About the Project

The Norwegian resource management model is often considered a successful example of how to manage hydrocarbon resources. The Norwegian government allowed a progressive development of its natural resources, built industry knowledge and saved reserves and revenue for future generations. This approach is often referred to as the ´Norwegian Model`.

The Norwegian hydrocarbon policies and the license regime are often cited as important factors contributing to the success of Norwegian resource management. However, other factors, such as the political system, demography, social issues, government structures, community support, naval traditions, amongst others, might also have played an important role.

Norway and the UK started their North Sea exploration activities almost at the same time, and both countries adopted a licence regime as basis for resource management. Nevertheless, the Norwegian and the UK resource management models also differ in many respects.

A first and intermediate objective of this research project is to analyse the regulatory models for petroleum resource management, including the evolution of the license systems, in Norway and the UK as two neighboring and mature petroleum provinces. This analysis aims to make a contribution to understanding why and how the Norwegian and British Governments decided to develop their natural resources in the manner chosen. Furthermore, we believe that an analysis of the regulatory models for petroleum resource management in two important and mature petroleum provinces should in itself be of interest for petroleum law practitioners and academics.

While the “Norwegian Model” generally appears to be a popular example, and to some extent an inspiration, for the development of new resource management models in emerging petroleum provinces, it is our general impression that the British model has been less commonly referred to as an example for the establishment of new models. This impression raises at least the following questions: (1) To what extent are the Norwegian and British models being applied as examples or bases for the the establishment of new petroleum resource management models within other jurisdictions? (2) To what extent are the Norwegian and British models suitable for replication within other jurisdictions and which precautions should be taken in replicating these models?

The two questions set out above raise challenges that go far beyond the area of law. This applies in particular to the second question, as the relevance of one resource management model for the construction of other models also will rely on a number of non-legal factors, such as economy, political system, demography, social and cultural aspects, etc.  The project will include one section describing the factual background for the development of hydrocarbon policies for each jurisdiction. In the subsequent legal sections we will then endeavour to link the development of each legal regime to the factual background of each country. On this basis, we believe that a comparative legal analysis as such may contribute to shed important light on the two questions above, although it will not be possible to provide a firm answer to all aspects of the questions.  

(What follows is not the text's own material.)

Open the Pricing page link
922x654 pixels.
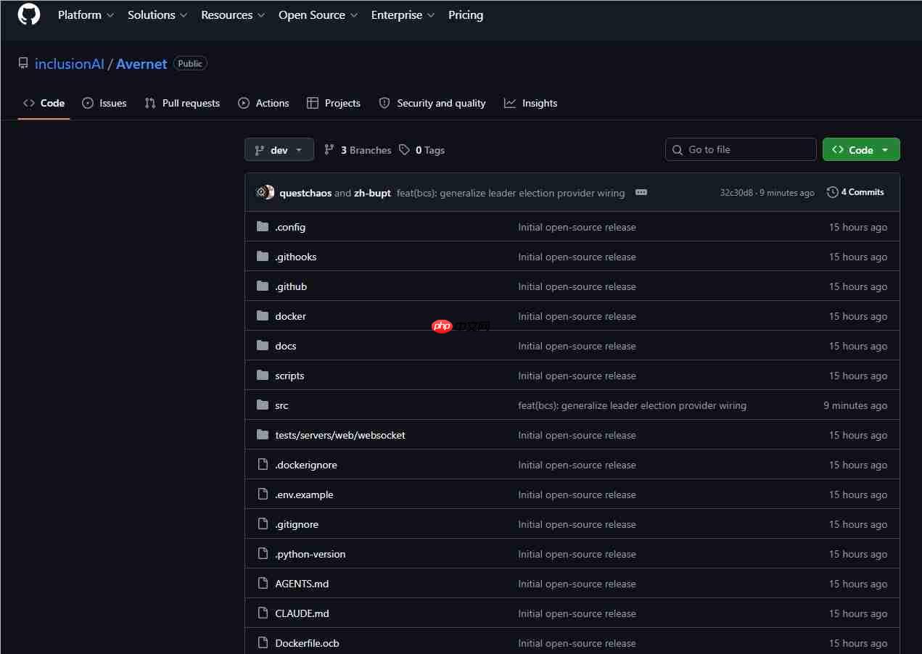pos(466,15)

In order to understand in practical terms the positive and negative experiences in replicating the Norwegian and British models outside their jurisdictions, this project will compare the North Sea experience with a number of other chosen jurisdictions. In making a selection between many potential oil and gas jurisdictions outside the North Sea as basis for our analysis, we have so far decided to focus on the key Portuguese speaking countries, namely: Angola, Brazil, Mozambique, East-Timor, São Tomé and Príncipe. The preliminary choice of countries was based on the following rational: first, all of the countries are relevant producers of oil and gas or possess a relevant potential for oil and gas activities. Second, all of them share the same historical heritage as they were colonised by Portugal. Third, they allow for an interesting comparison among different regions and continents. Fourth, nearly all of these countries have cooperation with Norad. Fifth, all of these examples could provide an interesting output for their ´old colonizer` as Portugal is looking to design/adjust its legal framework to explore oil and gas within its territories. Finally, we decided to include Nigeria to complete the target countries as it is relevant to include one of the main oil producers in Africa and probably one of the best examples to analyse the managing resources of an oil rich nation in Africa.

A second and intermediate objective of this research project is consequently to analyse the regulatory models for petroleum resource management within the jurisdictions chosen outside Norway and the UK.

On the basis of the work carried out under the intermediate research objectives set out above, the ultimate research objective of this project is to analyse from a legal perspective to what extent the Norwegian and British models could and should be applied as guidance for other petroleum regimes. In this respect, we will also seek to analyse to what extent the non-legal facts (e.g. economy, political system, demography, social and cultural aspects, etc) have influenced the development of each legal regime, and how this affects the overall question of  whether legal regimes could and should be applied as models within other jurisdictions.

This project will not analyse every detail of national hydrocarbon policies, laws and related agreements, as such apporach would make it difficult to finalise the project within a reasonable period of time. Therefore, the project will rather focus on some key aspects of the licence regime (and or other applicable regimes as the case might be) and its implications for the hydrocarbon laws; namely State participation, local content, revenue management, government take, fiscal policies and joint venture standard agreements and the relationship between these issues and the political/economic/social background of each country.

Therefore, the project will provide valuable information as the outcome will be able to shed light on the question to what extent the Norwegian and British models could be used as a positive and constructive guidance for other petroleum regimes and what reservations and precautions should be taken before replicating those models.